Input for this task Block Start

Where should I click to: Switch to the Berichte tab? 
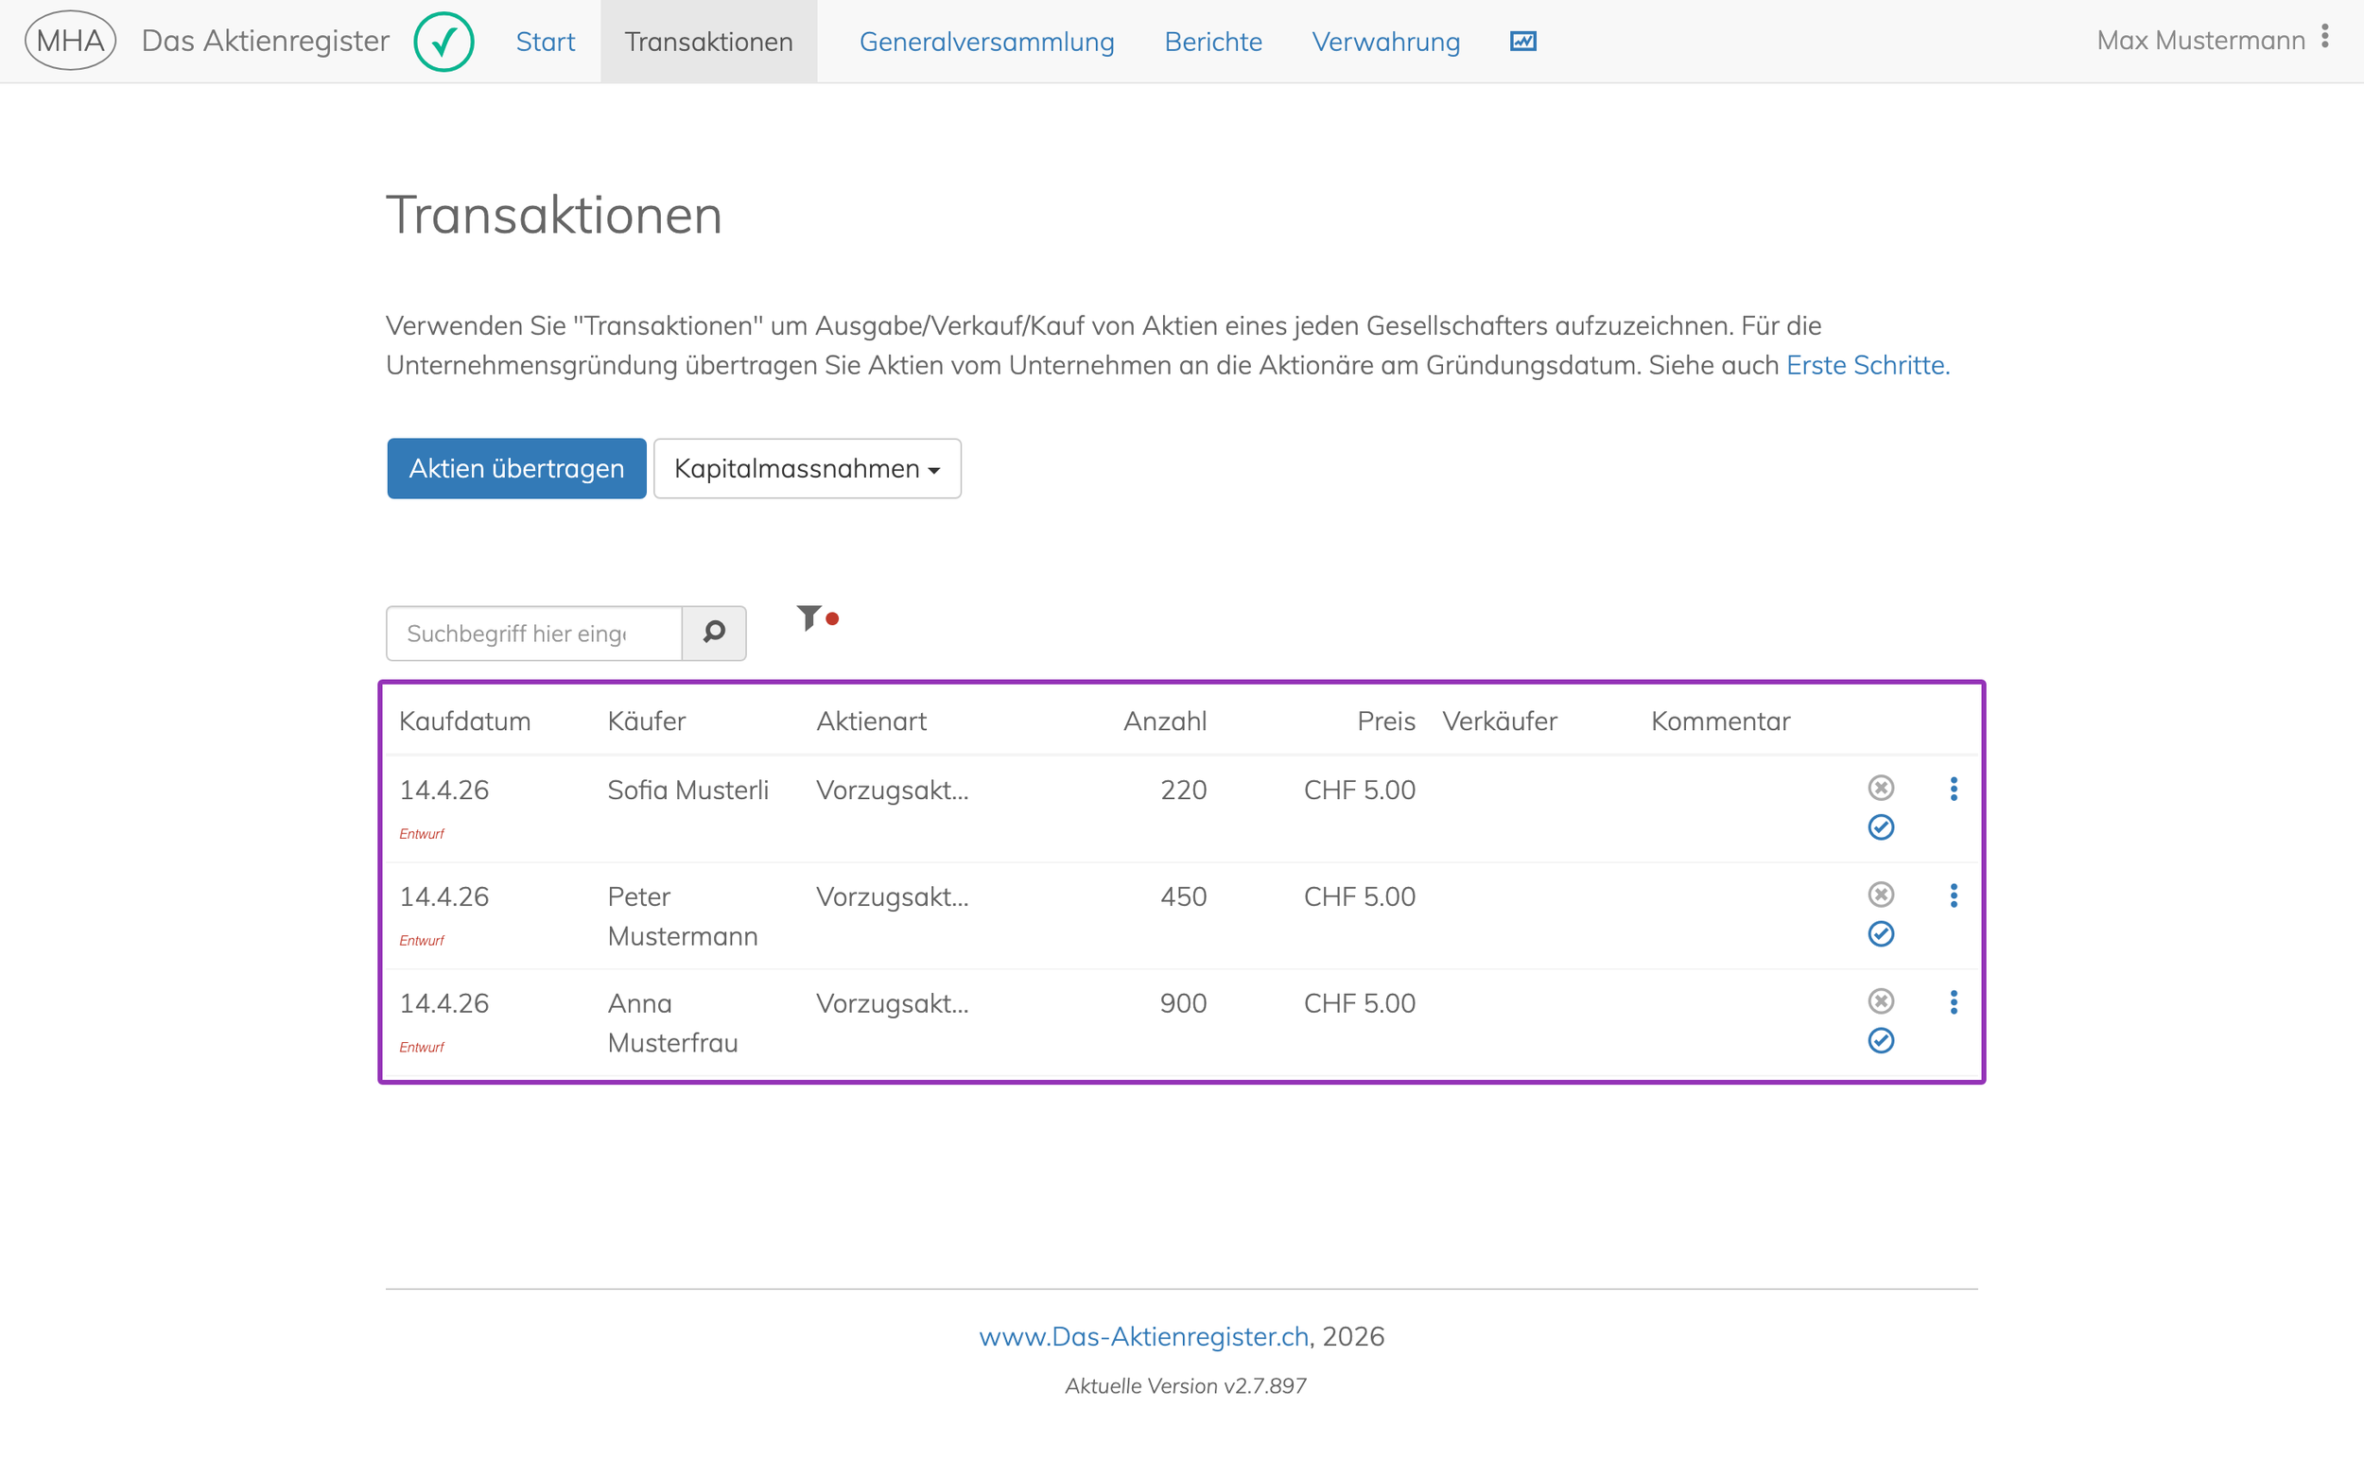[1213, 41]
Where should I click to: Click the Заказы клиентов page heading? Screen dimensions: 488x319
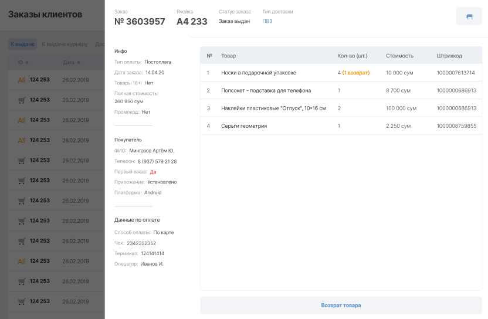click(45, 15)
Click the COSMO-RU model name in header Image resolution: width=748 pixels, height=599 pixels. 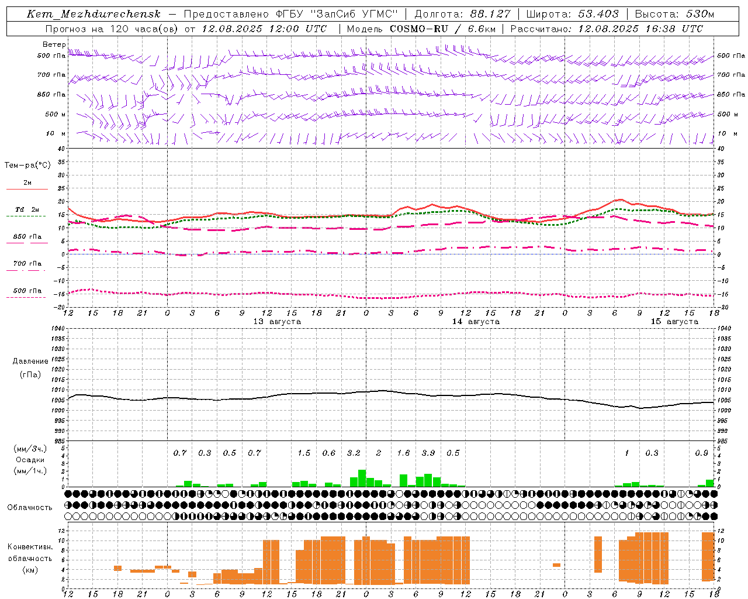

Input for this task Block End

> _Exercise details_:
Every entry above should be returned exactly, with no images included.

> _Your response_:
Where should I click to: Switch to the Berichte tab? 
[1213, 41]
Where should I click to: Click the Заказы клиентов page heading? Screen dimensions: 488x319
click(45, 15)
Click the COSMO-RU model name in header Image resolution: width=748 pixels, height=599 pixels. 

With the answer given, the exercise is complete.